Na ação, a Promotoria relata que o processo licitatório que levou à contratação da empresa foi direcionado de modo a favorecer a contratada, que não apresentava regularidade fiscal e tinha várias dívidas – situações que já inviabilizariam a contratação pelo ente público. Além do ex-gestor, são réus o ex-procurador Jurídico do Município, o ex-secretário responsável pela licitação, dois sócios e o diretor da empresa favorecida e o próprio estabelecimento.

Ressarcimento – Na apuração dos fatos, o Ministério Público verificou que houve até o desaparecimento do procedimento licitatório que levou à contratação da empresa, que esteve à frente do negócio de 2004 a 2010. O diretor do estabelecimento depois seguiu na gestão do serviço de água e esgoto municipal da cidade por meio de cargo em comissão, assumido na prefeitura de 2010, no qual permaneceu até 2016. Como resume o MPPR na ação, “Os atos praticados pelos requeridos […] importaram em dano ao erário municipal, eis que o Município de Andirá não obteve a melhor contratação e deixou de arrecadar verba de outorga que lhe era devida”.
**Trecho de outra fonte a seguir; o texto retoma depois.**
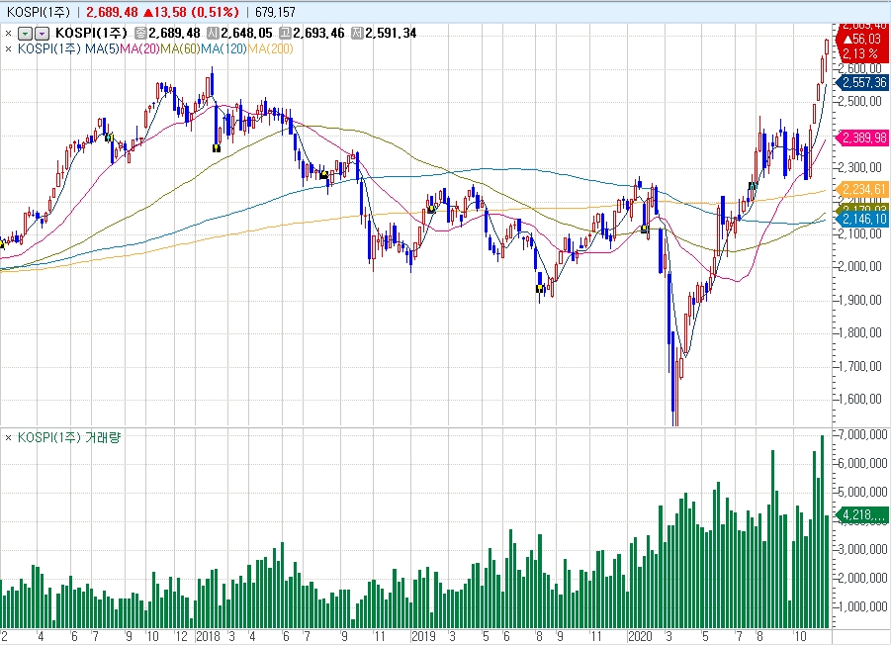
Task: Open the purple dropdown beside KOSPI title
Action: (41, 33)
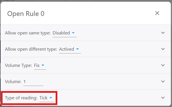The image size is (172, 107).
Task: Click the Type of reading label
Action: (x=21, y=98)
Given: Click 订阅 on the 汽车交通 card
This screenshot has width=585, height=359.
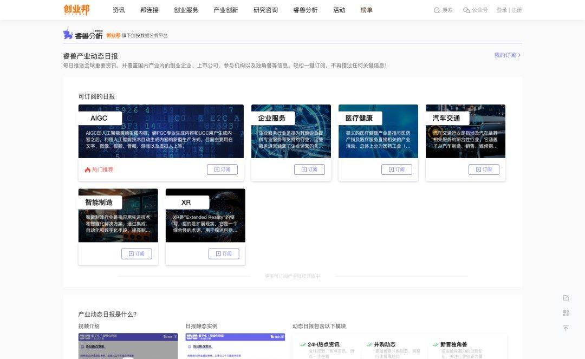Looking at the screenshot, I should tap(484, 169).
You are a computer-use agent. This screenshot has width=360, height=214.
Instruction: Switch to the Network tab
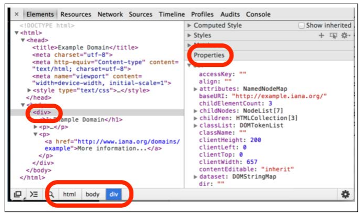[x=110, y=15]
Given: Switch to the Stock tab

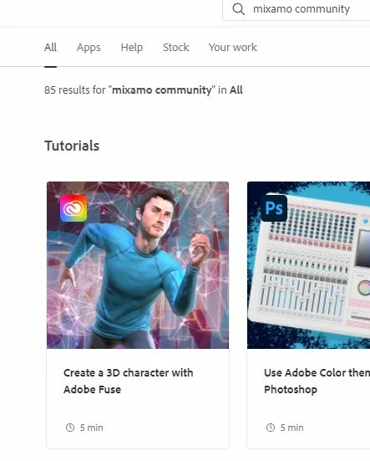Looking at the screenshot, I should 175,48.
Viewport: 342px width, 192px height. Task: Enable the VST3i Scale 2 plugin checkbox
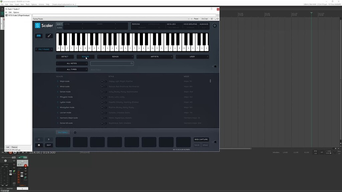[x=6, y=15]
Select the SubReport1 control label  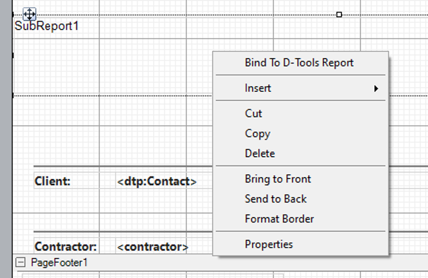pyautogui.click(x=47, y=26)
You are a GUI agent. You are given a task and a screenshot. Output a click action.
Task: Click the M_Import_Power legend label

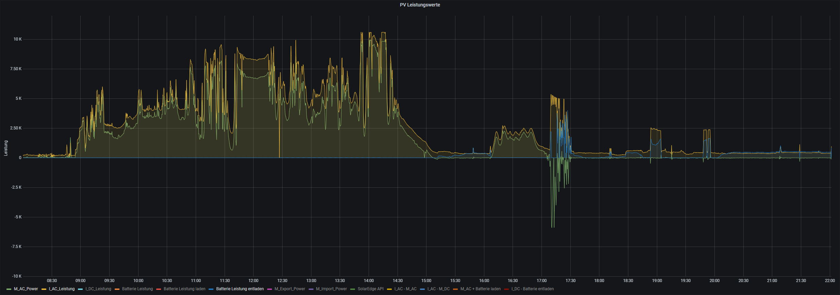(x=331, y=289)
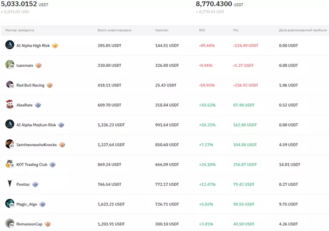The height and width of the screenshot is (231, 329).
Task: Click the rank badge beside IamtheoneWhoKnocks
Action: coord(62,144)
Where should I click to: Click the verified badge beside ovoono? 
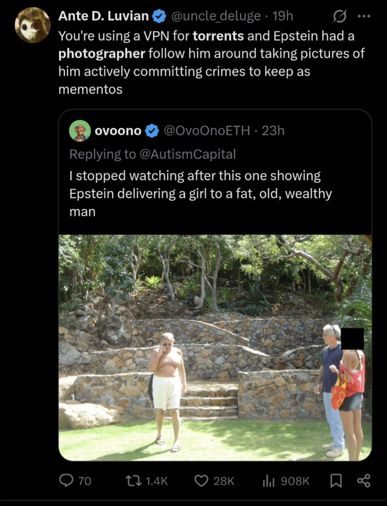[152, 131]
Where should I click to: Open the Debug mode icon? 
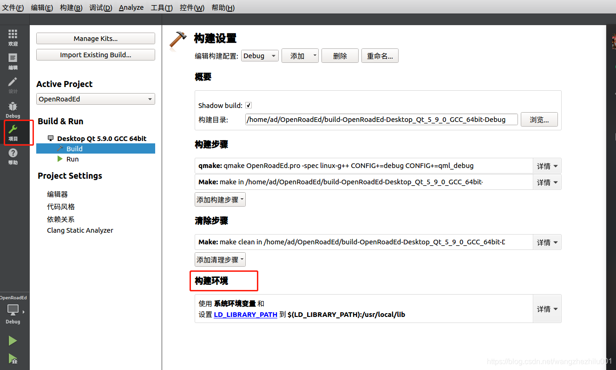(13, 109)
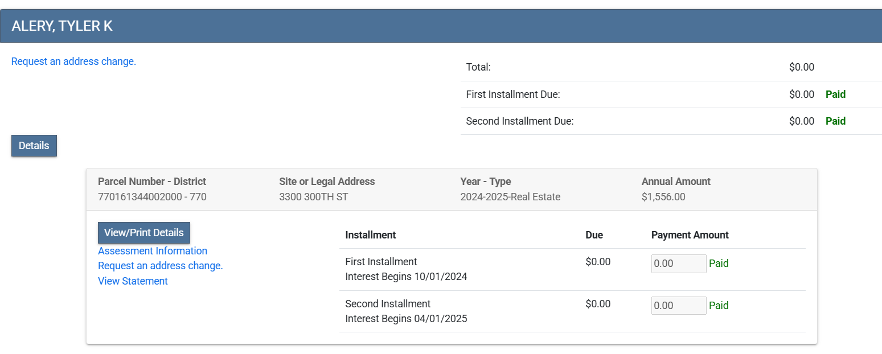This screenshot has width=882, height=354.
Task: Click the 'Installment' column header
Action: 370,235
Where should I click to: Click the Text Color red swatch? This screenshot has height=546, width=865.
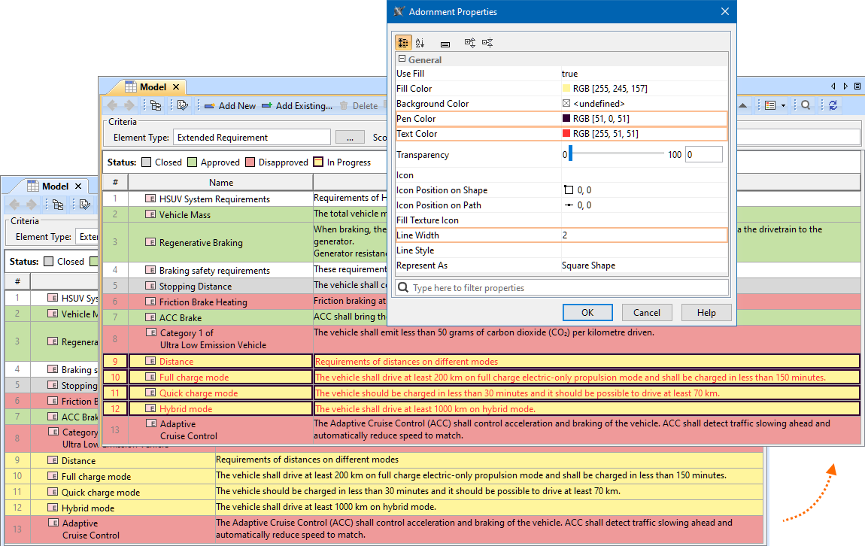[566, 134]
As irregularidades foram encaminhadas à Promotoria pela atual gestão do Município que, em uma auditoria interna, constatou “ilegalidades ocorridas no Serviço Autônomo Municipal de Água e Esgoto (Samae), no ano de 2001 a 2010.” Além dos problemas na contratação, foram encontradas várias situações relacionadas a cobranças indevidas e cortes de água de consumidores. No mérito do processo, o Ministério Público requer a condenação dos réus a ressarcir integralmente o dano causado aos cofres municipais pela má gestão do serviço – por isso o pedido liminar de indisponibilidade de bens.